Published using Google Docs
Homework 1 [PDS Fall 2013]
Updated automatically every 5 minutes

Practical Data Science, Fall 2013

Homework 1: Preliminary exercises in Data Science

Familiarity with Programming

  1. Read Learn Python the Hard Way in detail, going through all the activities and exercises. Note that we’re using the using a slightly different setup than described in LPtHW, namely a terminal and Anaconda python. The suggested notepad applications (notepad++ and textwrangler) are both applicable, however, many prefer Sublime Text 2, or simply using ipython notebooks.
  2. Review Python Data Structures. Duplicate work with in your own Ipython notebook!

Modeling Example

Try to code this example (everything after source) using nearest neighbors to try and classify examples correctly on the standard iris dataset in an Ipython notebook. An explanation of the data is here.
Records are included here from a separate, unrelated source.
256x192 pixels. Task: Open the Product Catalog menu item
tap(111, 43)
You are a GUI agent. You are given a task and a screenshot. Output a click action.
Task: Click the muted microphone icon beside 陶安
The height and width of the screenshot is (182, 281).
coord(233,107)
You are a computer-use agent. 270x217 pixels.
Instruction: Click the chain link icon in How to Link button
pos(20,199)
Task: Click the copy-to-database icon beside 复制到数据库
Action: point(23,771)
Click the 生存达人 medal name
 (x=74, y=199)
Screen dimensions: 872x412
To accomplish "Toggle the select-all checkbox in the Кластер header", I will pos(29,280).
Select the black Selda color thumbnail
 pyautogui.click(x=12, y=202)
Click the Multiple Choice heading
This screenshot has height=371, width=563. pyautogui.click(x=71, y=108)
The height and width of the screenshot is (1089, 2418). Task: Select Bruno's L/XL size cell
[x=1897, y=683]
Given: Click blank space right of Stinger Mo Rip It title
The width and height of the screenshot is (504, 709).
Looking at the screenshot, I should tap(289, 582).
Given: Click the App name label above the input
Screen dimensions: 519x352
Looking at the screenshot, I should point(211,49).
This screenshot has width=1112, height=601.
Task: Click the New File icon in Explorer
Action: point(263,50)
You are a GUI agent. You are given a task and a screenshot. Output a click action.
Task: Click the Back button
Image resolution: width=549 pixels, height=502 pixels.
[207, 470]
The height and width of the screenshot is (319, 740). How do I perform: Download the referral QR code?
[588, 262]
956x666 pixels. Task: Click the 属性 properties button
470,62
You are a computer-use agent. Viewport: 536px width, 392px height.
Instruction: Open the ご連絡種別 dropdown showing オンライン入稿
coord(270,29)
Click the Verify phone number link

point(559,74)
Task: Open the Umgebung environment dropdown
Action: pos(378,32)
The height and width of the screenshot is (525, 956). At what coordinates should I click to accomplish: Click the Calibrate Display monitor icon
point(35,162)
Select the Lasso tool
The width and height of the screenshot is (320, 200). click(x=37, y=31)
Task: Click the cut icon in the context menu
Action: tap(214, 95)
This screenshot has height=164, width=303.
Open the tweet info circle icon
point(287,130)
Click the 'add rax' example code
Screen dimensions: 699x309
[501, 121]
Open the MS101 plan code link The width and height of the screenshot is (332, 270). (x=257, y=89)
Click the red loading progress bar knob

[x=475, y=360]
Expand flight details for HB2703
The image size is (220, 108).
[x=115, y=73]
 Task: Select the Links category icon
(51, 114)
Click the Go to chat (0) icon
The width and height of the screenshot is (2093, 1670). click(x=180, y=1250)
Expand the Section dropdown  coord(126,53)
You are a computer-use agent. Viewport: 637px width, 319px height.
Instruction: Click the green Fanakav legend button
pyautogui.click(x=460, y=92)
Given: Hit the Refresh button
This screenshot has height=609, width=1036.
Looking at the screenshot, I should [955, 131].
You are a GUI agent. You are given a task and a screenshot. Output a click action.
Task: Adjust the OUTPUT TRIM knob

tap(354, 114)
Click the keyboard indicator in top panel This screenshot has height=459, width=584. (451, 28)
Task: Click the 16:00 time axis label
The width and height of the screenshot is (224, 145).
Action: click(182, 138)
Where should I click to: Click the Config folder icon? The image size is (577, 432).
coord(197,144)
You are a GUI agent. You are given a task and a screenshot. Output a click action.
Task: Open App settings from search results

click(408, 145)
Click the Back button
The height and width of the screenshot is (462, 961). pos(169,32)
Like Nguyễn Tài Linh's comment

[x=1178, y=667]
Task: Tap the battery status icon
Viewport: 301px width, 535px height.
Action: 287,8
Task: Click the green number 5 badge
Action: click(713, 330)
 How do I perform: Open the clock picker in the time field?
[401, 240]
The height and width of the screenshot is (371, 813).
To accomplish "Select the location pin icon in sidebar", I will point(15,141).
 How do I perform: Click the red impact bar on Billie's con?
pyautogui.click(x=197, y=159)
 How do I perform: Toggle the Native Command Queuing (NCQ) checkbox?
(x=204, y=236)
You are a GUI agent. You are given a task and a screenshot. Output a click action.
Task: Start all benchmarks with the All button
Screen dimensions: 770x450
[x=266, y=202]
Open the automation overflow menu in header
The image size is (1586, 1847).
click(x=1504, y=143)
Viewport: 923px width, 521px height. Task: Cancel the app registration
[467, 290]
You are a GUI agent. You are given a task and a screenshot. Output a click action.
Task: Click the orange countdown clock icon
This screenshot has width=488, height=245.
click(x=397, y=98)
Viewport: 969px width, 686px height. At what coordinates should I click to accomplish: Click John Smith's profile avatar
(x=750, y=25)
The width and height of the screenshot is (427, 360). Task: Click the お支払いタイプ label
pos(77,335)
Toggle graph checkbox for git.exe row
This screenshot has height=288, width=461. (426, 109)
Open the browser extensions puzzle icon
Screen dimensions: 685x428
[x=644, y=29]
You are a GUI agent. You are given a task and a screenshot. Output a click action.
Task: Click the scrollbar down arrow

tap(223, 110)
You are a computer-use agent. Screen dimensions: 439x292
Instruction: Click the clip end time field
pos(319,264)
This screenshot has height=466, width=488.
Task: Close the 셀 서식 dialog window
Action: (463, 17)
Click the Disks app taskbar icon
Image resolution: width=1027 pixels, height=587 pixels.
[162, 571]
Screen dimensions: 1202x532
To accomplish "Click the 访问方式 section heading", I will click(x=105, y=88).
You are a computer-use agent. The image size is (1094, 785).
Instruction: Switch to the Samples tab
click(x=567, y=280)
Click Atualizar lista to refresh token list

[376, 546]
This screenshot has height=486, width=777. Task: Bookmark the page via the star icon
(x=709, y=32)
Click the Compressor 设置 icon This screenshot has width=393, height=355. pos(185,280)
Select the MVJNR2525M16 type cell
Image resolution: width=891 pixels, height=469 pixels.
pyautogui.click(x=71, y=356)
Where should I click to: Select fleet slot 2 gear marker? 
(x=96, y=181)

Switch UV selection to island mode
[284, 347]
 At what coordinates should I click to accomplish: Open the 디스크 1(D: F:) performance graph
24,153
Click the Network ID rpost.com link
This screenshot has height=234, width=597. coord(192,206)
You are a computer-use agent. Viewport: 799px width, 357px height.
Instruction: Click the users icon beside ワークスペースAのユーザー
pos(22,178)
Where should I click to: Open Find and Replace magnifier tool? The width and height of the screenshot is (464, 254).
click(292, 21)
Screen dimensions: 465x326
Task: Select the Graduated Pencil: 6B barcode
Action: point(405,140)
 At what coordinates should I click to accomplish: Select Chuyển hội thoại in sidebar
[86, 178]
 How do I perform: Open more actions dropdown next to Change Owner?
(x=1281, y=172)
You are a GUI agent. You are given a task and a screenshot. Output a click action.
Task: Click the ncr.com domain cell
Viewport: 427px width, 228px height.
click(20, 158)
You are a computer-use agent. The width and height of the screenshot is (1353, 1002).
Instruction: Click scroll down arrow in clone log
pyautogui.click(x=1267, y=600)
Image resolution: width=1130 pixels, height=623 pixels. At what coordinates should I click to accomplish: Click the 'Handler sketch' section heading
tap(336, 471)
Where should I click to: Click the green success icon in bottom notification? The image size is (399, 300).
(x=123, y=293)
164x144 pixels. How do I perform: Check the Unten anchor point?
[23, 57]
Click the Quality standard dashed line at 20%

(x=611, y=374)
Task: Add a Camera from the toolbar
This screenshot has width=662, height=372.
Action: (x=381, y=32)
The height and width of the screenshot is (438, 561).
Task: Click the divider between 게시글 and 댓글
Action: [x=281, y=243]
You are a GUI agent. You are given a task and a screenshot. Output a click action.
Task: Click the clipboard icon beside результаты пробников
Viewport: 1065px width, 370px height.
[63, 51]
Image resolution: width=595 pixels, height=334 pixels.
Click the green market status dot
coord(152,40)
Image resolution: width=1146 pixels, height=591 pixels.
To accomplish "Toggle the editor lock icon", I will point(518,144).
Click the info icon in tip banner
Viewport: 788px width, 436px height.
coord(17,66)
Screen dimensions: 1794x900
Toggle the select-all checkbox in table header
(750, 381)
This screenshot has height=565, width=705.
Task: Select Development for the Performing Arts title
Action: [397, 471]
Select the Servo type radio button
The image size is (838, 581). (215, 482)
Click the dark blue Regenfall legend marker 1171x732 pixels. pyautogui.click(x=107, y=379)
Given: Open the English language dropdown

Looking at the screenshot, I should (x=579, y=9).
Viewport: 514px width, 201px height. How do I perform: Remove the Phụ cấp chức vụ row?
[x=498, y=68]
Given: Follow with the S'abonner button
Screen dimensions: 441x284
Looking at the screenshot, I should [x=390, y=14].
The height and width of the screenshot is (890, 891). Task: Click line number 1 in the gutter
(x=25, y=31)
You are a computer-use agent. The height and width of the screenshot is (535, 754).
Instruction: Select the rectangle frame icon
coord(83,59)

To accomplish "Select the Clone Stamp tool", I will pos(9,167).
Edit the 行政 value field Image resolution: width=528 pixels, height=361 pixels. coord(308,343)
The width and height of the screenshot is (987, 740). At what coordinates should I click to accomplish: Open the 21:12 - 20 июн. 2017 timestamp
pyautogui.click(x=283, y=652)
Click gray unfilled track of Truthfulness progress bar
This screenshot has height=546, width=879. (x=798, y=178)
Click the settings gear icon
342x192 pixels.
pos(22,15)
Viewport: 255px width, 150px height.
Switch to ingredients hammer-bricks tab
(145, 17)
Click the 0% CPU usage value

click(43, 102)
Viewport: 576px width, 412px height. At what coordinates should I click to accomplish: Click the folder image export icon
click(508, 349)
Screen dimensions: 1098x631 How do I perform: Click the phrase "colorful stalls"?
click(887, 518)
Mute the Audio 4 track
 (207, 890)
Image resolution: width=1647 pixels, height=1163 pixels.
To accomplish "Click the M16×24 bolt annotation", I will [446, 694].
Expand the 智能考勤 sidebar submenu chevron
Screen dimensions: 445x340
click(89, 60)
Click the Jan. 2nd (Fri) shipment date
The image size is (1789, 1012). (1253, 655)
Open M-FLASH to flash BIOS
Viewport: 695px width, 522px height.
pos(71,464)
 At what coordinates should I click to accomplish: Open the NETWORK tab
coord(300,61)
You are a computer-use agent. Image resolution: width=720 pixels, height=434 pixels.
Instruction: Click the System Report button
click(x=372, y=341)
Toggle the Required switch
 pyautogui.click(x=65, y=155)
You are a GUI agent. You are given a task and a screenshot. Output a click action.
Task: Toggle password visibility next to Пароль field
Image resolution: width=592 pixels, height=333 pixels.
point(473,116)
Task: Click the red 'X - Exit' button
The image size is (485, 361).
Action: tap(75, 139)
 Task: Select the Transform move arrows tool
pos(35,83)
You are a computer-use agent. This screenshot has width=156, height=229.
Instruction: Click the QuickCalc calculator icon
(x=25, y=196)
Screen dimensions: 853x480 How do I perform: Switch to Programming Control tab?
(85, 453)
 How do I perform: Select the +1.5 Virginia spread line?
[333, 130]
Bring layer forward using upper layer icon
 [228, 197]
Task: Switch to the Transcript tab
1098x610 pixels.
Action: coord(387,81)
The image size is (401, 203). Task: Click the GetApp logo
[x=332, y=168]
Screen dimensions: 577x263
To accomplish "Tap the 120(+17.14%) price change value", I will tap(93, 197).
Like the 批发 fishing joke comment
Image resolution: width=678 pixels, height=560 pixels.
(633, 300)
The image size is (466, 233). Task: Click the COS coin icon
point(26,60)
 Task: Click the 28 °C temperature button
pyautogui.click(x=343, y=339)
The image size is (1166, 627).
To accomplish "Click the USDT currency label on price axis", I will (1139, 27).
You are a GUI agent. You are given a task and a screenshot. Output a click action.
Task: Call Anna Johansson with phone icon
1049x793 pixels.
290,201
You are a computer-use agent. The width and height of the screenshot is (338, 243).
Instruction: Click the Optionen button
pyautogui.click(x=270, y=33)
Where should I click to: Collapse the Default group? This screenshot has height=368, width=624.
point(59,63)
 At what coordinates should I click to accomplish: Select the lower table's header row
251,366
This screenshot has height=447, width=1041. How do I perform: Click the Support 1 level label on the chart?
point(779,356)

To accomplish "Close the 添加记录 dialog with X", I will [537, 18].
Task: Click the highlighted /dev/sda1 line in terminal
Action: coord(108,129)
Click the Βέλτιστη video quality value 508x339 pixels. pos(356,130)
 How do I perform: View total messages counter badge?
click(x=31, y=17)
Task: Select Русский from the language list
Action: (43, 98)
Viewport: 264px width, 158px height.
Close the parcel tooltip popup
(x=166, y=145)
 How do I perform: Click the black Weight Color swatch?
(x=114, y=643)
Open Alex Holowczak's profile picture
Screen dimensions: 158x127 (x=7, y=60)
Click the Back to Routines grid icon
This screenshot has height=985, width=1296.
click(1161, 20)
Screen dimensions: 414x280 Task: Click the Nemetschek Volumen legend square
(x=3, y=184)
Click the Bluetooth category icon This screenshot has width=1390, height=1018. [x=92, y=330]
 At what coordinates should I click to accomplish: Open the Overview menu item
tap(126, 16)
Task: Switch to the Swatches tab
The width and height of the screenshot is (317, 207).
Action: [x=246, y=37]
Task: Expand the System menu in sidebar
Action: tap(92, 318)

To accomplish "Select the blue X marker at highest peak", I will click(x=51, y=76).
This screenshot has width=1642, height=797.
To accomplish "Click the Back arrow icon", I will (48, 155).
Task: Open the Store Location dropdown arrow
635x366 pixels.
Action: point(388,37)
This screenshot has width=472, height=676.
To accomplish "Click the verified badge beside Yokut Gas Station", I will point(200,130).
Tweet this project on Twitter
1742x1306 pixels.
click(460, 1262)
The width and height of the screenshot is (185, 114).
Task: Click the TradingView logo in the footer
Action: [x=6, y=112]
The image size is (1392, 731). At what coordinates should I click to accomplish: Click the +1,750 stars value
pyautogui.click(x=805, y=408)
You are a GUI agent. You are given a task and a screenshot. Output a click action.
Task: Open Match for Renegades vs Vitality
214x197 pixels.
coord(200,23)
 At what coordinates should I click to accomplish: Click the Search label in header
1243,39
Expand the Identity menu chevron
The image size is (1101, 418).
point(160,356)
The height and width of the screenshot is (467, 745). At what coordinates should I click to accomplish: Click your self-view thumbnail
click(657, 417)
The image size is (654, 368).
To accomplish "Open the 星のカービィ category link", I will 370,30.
Try to modify the number of nearest neighbors considered and note how the regions change.

Income Prediction 1.

  1. Download marketing.data located here. This data set is described here.
  2. How many lines are in the file? Hint: use the wc unix utility.
  3. Notice that many lines have some fields unavailable (NA). Remove any lines without complete data. Hint: use the grep unix utility. How many lines remain?
  4. The fifth column corresponds to education level. What is the most common education level?  
  5. What is the income distribution for households with some graduate school? (hint: use a python dict data structure to store income level counts)